Il rosario ricorda poi di nuovo la morte, forse tema principale del romanzo. La “voce pacata” del principe, il protagonista, termina proprio allora di recitare i Misteri dolorosi: la parola “morte” è ripetuta e si stacca dal “brusio ondeggiante” delle voci dei vari protagonisti.
*
Per arcani incroci la Sicilia del romanzo incastonata in mezzo al Mediterraneo continua a produrre caratteristiche non insulari: “Aristocratico siciliano nell’anno 1860”, Fabrizio Salina discende da sangue germanico, “un temperamento autoritario, una certa rigidità morale, una propensione alle idee astratte…”. Alta statura e “pelame color miele” denunciano l’origine tedesca dell’altera principessa Carolina sua madre.

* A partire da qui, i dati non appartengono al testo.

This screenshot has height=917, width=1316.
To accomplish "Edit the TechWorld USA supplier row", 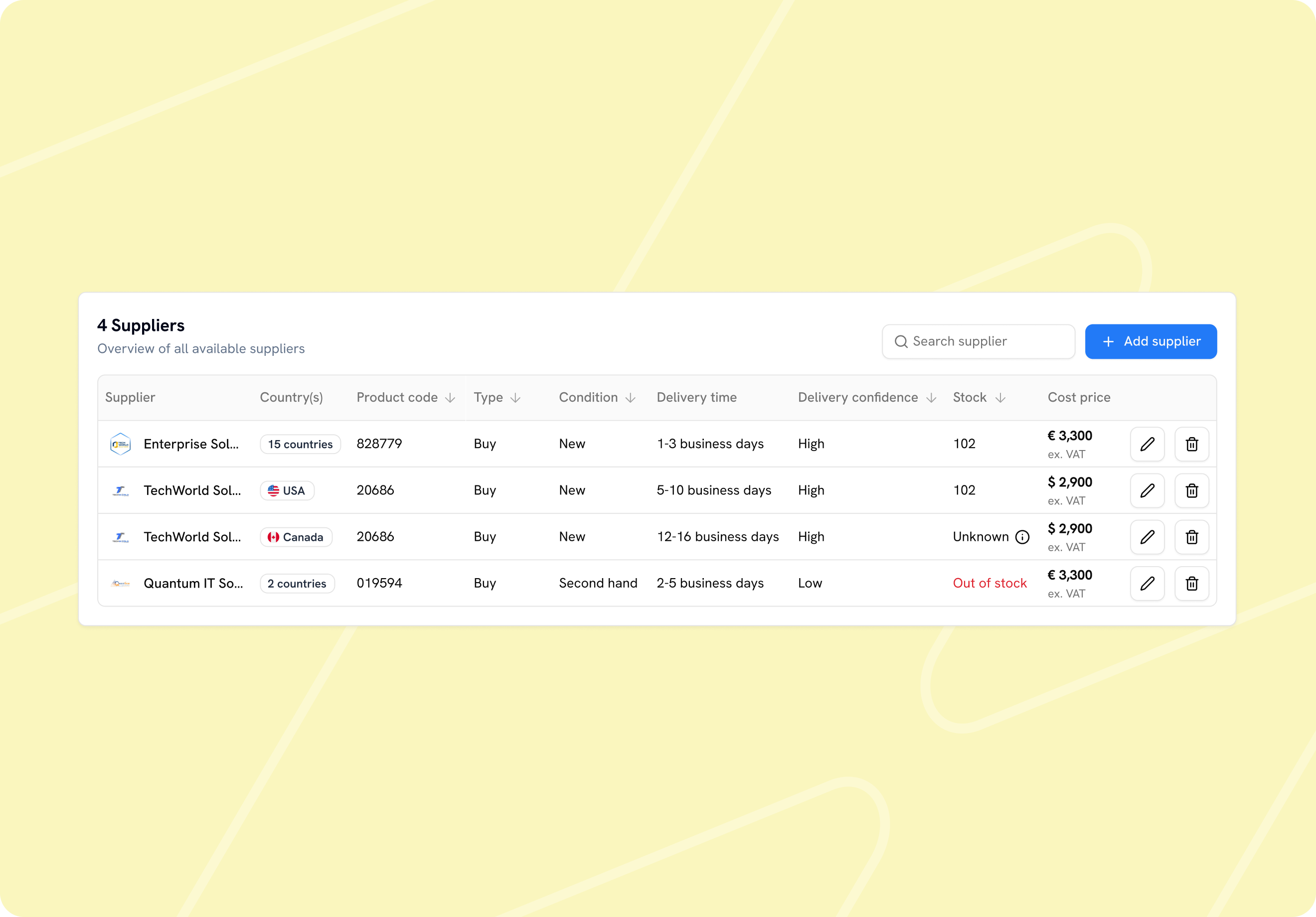I will [1147, 490].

Il principe non si cura della propria amministrazione finanziaria. Ha mente e cuore rapiti dalle lontananze sideree, notte dopo notte la trascorre all’inseguimento di visioni astronomiche. Malgrado una forte propensione per la matematica, la riversa solo negli studi d’astronomia limitandosi a guardare “la rovina del proprio ceto e del proprio patrimonio” senza alcuna “voglia di porvi riparo”. In solitudine preferisce dialogare con le stelle più che con i propri simili: circondato da uno stuolo di figli, familiari, servi e figure minori, Salina è un uomo solo. Si ritira nella sua stanza-osservatorio e con “cercatori di comete” trova la pace cosmica nella “sublime normalità dei cieli”, alta sulla frenesia umana. Si sente, così, “ricollegato con l’universo”.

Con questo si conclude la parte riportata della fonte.